** Source data **
------------------------------

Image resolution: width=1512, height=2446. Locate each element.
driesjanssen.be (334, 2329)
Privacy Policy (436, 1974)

------------------------------

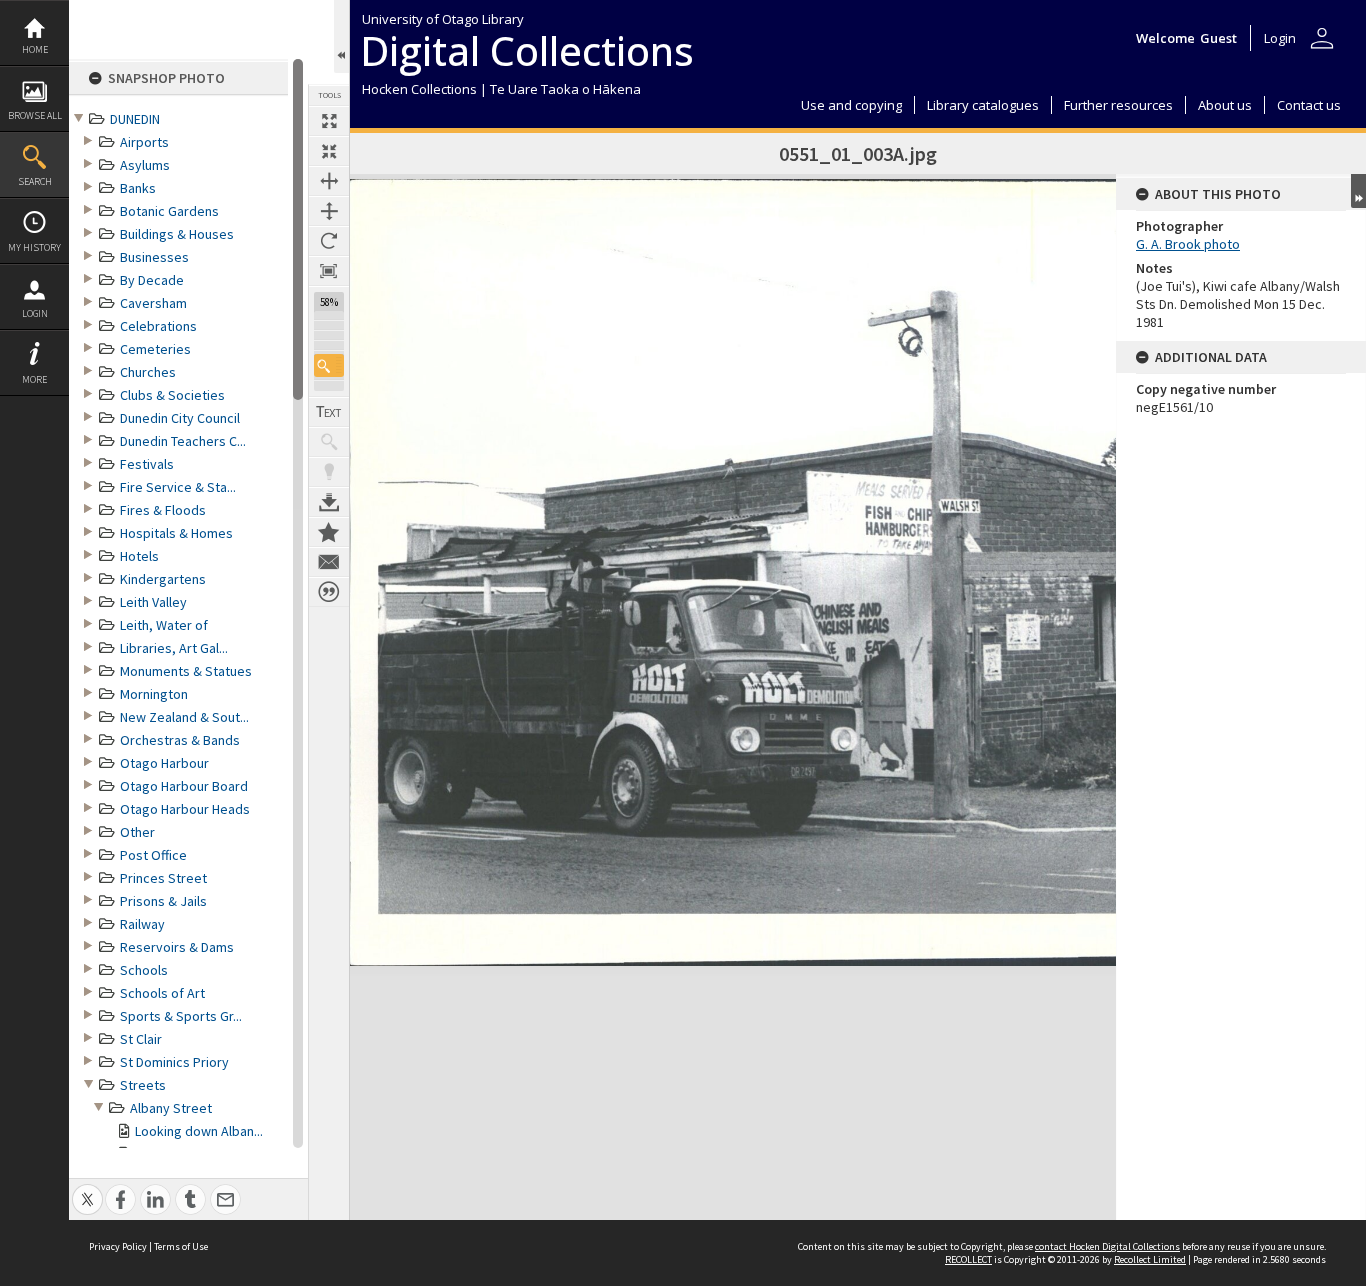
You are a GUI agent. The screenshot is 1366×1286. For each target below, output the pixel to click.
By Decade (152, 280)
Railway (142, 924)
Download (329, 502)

------------------------------

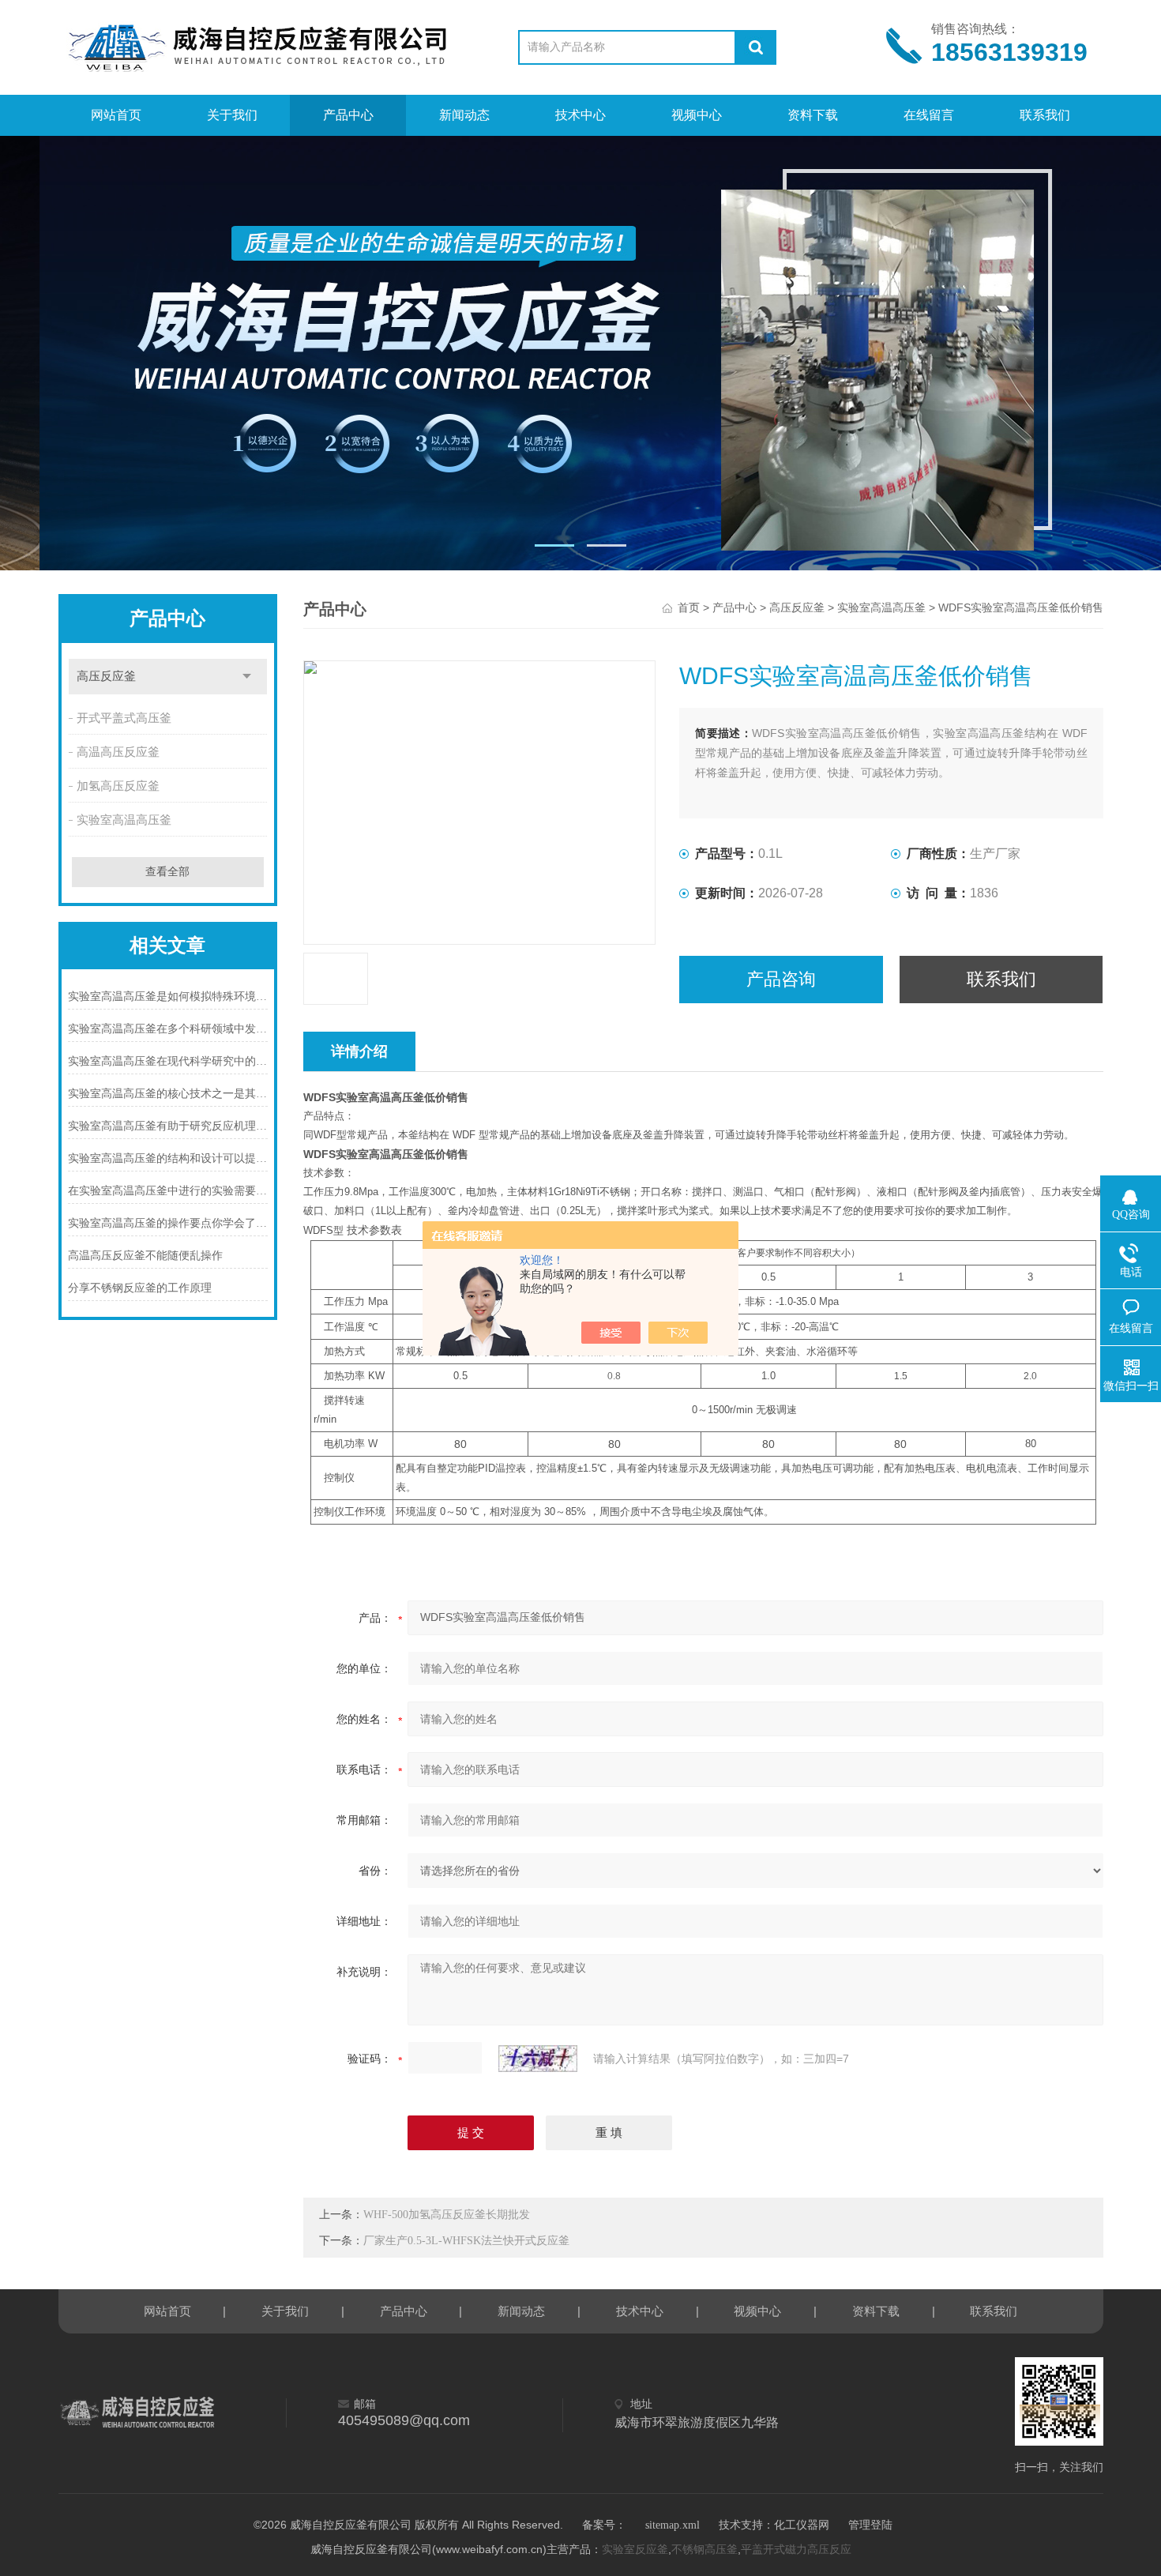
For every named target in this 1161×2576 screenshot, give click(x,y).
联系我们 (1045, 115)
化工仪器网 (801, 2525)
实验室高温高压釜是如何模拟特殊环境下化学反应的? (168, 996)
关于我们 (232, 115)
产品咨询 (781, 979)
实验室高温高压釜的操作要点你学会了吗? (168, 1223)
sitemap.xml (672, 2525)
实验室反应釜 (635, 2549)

------------------------------

** Your objective **
The response should hold exactly the lines starting at the line with "Image resolution: width=1512, height=2446." and ending at the line with "Privacy Policy (436, 1974)", and no other line of the material above.

** Result of this exercise **
Image resolution: width=1512, height=2446. Locate each element.
driesjanssen.be (334, 2329)
Privacy Policy (436, 1974)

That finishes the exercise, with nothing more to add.